BEGIN

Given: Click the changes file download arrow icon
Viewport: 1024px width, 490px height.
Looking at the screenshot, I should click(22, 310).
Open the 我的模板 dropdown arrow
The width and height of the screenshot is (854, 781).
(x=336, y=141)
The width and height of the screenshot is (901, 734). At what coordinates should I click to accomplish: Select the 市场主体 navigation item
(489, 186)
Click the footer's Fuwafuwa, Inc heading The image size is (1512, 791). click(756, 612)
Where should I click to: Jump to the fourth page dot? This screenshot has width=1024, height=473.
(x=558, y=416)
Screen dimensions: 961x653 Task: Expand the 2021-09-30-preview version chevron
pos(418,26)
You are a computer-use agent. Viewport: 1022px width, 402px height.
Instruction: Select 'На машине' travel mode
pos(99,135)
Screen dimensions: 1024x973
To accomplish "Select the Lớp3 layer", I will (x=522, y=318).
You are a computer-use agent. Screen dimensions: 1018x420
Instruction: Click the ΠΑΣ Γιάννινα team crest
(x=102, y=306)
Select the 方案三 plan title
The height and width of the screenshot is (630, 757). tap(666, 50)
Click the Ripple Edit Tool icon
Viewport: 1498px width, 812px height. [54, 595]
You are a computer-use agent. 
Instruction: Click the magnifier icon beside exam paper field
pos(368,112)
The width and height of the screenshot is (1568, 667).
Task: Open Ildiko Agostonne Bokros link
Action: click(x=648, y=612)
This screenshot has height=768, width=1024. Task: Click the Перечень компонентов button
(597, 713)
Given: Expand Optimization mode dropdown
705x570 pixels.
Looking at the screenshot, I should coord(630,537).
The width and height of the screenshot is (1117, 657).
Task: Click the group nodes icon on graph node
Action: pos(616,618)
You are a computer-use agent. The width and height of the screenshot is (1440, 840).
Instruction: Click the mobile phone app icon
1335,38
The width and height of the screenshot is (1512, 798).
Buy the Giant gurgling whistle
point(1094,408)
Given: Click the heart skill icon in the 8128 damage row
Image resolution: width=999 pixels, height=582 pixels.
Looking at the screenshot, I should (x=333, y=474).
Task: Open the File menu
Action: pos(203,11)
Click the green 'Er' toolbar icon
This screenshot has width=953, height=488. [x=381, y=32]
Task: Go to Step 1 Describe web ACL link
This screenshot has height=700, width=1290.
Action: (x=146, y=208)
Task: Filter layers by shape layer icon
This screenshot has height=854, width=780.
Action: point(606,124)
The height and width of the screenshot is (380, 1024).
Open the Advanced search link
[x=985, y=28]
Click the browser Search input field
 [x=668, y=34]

END

§ **About this task**
Your answer must contain every line of the records, exactly.

§ **Exercise output**
Given: Click the changes file download arrow icon
Viewport: 1024px width, 490px height.
Looking at the screenshot, I should click(22, 310).
Open the 我的模板 dropdown arrow
The width and height of the screenshot is (854, 781).
(x=336, y=141)
The width and height of the screenshot is (901, 734). At what coordinates should I click to accomplish: Select the 市场主体 navigation item
(489, 186)
Click the footer's Fuwafuwa, Inc heading The image size is (1512, 791). click(756, 612)
Where should I click to: Jump to the fourth page dot? This screenshot has width=1024, height=473.
(x=558, y=416)
Screen dimensions: 961x653 Task: Expand the 2021-09-30-preview version chevron
pos(418,26)
You are a computer-use agent. Viewport: 1022px width, 402px height.
Instruction: Select 'На машине' travel mode
pos(99,135)
Screen dimensions: 1024x973
To accomplish "Select the Lớp3 layer", I will (x=522, y=318).
You are a computer-use agent. Screen dimensions: 1018x420
Instruction: Click the ΠΑΣ Γιάννινα team crest
(x=102, y=306)
Select the 方案三 plan title
The height and width of the screenshot is (630, 757). tap(666, 50)
Click the Ripple Edit Tool icon
Viewport: 1498px width, 812px height. [54, 595]
You are a computer-use agent. 
Instruction: Click the magnifier icon beside exam paper field
pos(368,112)
The width and height of the screenshot is (1568, 667).
Task: Open Ildiko Agostonne Bokros link
Action: click(x=648, y=612)
This screenshot has height=768, width=1024. Task: Click the Перечень компонентов button
(597, 713)
Given: Expand Optimization mode dropdown
705x570 pixels.
Looking at the screenshot, I should coord(630,537).
The width and height of the screenshot is (1117, 657).
Task: Click the group nodes icon on graph node
Action: pos(616,618)
You are a computer-use agent. The width and height of the screenshot is (1440, 840).
Instruction: Click the mobile phone app icon
1335,38
The width and height of the screenshot is (1512, 798).
Buy the Giant gurgling whistle
point(1094,408)
Given: Click the heart skill icon in the 8128 damage row
Image resolution: width=999 pixels, height=582 pixels.
Looking at the screenshot, I should (x=333, y=474).
Task: Open the File menu
Action: pos(203,11)
Click the green 'Er' toolbar icon
This screenshot has width=953, height=488. [x=381, y=32]
Task: Go to Step 1 Describe web ACL link
This screenshot has height=700, width=1290.
Action: (x=146, y=208)
Task: Filter layers by shape layer icon
This screenshot has height=854, width=780.
Action: point(606,124)
The height and width of the screenshot is (380, 1024).
Open the Advanced search link
[x=985, y=28]
Click the browser Search input field
 [x=668, y=34]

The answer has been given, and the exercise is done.